Ceredigion Citizens Advice is reliant on project funding and has no financial support for its core services.

“It is the core general advice services that is the beating heart of what we do,” said Dame Clare.

“Some local authorities really get the value of Citizens Advice. Some local authorities see it as a cost, but some see it as a value with early intervention reducing long-term costs.”

She added that Citizens Advice was the first stop for most people when they had a problem “What we end up doing is finding scraps of funding to keep that service going. It’s really difficult - it’s really hard to provide a service without more money.”

Ceredigion Citizens Advice provides advice to around 2,500 people a year – with numbers rising under the current cost of living crisis.

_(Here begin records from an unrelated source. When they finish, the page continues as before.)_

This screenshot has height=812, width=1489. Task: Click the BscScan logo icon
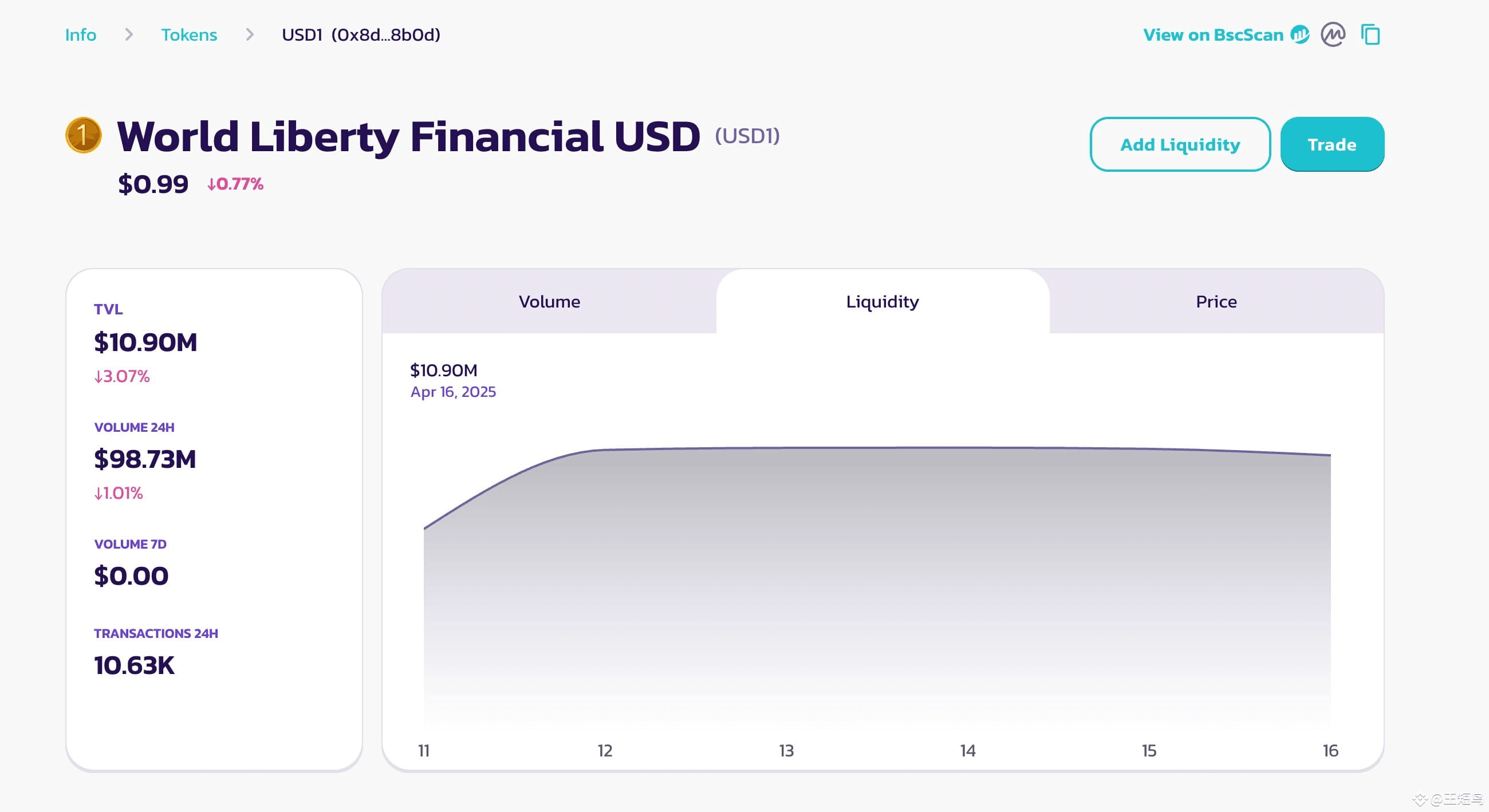tap(1301, 35)
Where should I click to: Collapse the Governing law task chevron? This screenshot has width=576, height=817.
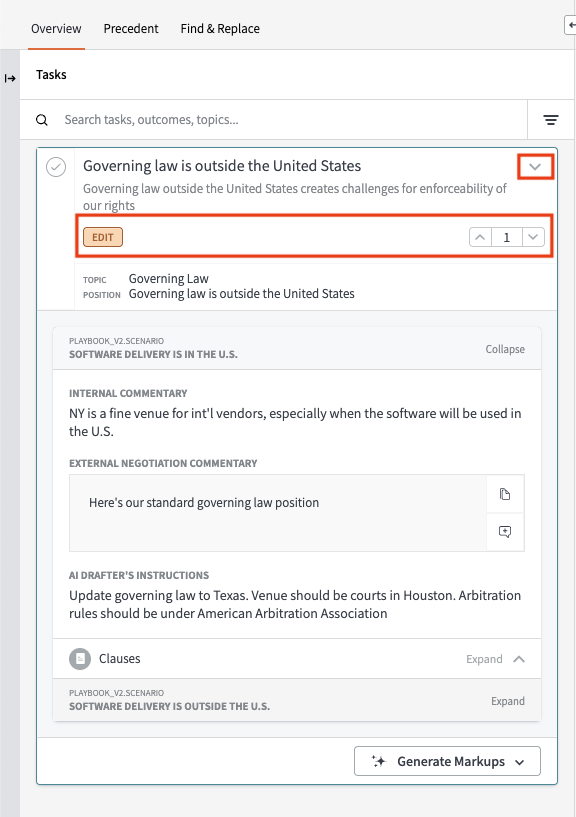click(x=535, y=167)
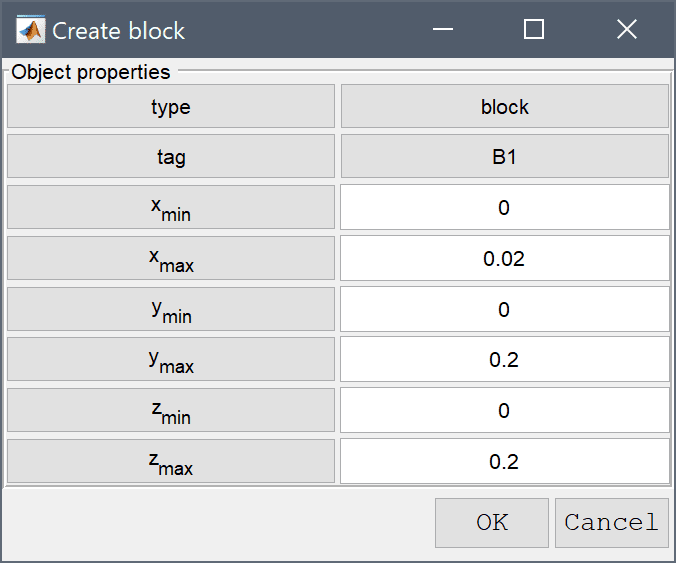Edit the xmax field showing 0.02
The height and width of the screenshot is (563, 676).
(x=504, y=258)
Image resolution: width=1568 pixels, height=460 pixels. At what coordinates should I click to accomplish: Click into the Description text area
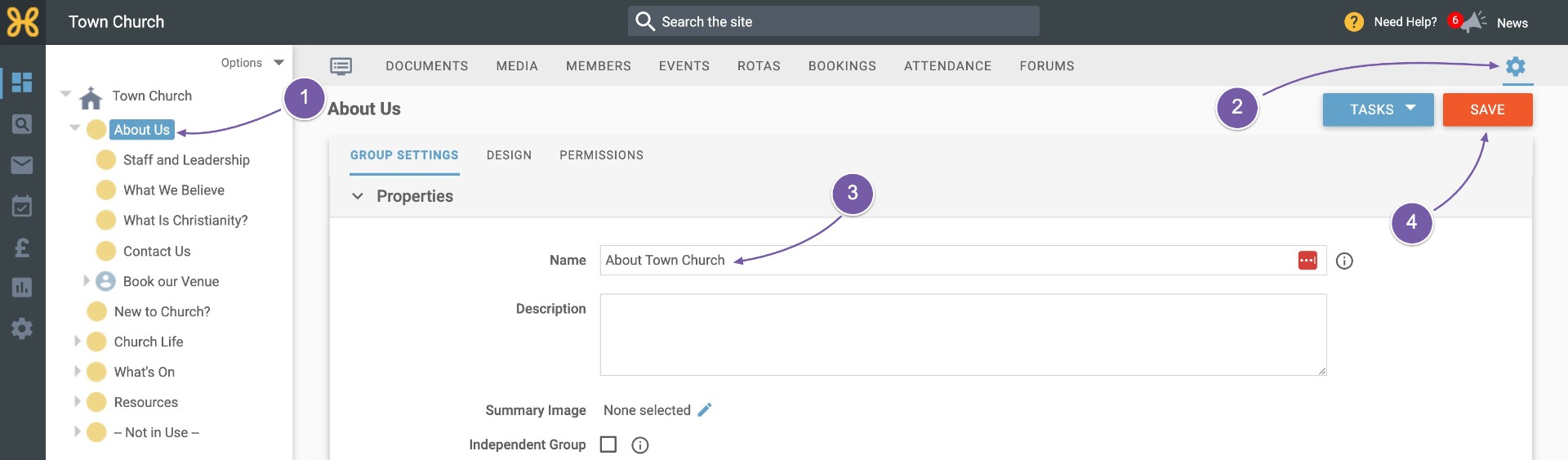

“It’s a big issue and something we have to address,” she said. “We can’t magic up local funding but we can make sure that we have a strong narrative – we have a really strong story to tell that our work really makes a difference.”

And Dame Clare said that having Citizens Advice in Ceredigion was vital for local people.

“Local is really important and it is the local roots of Citizens Advice that is critical.”

There are 265 independent local Citizens Advice across England and Wales, and Ceredigion CA chief executive Juliet Morris said it was a tremendous coup for the charity to have a visit from Dame Clare.

“Dame Clare's perspective on the strategic importance of our work locally was inspiring,” she said. “Expert advice can transform lives with a powerful ripple effect.

“It not only enables people to manage crunch points in their lives but brings new money into the local economy and pre-empts a full-blown crisis which reduces demand on local public services."

“It was also the perfect chance to put Ceredigion on Dame Clare’s map so that her campaigns work, influencing UK Government and energy bodies on behalf of Citizens Advice clients, includes the very particular needs of Ceredigion’s communities.”

• Dame Clare mentioned her visit to Ceredigion in an interview with BBC Radio 4 Today programme the following day.

She mentioned how rising fuel costs put pressure on already struggling clients and how it was a massive issue in rural areas. The interview is at 8.10am on the recording.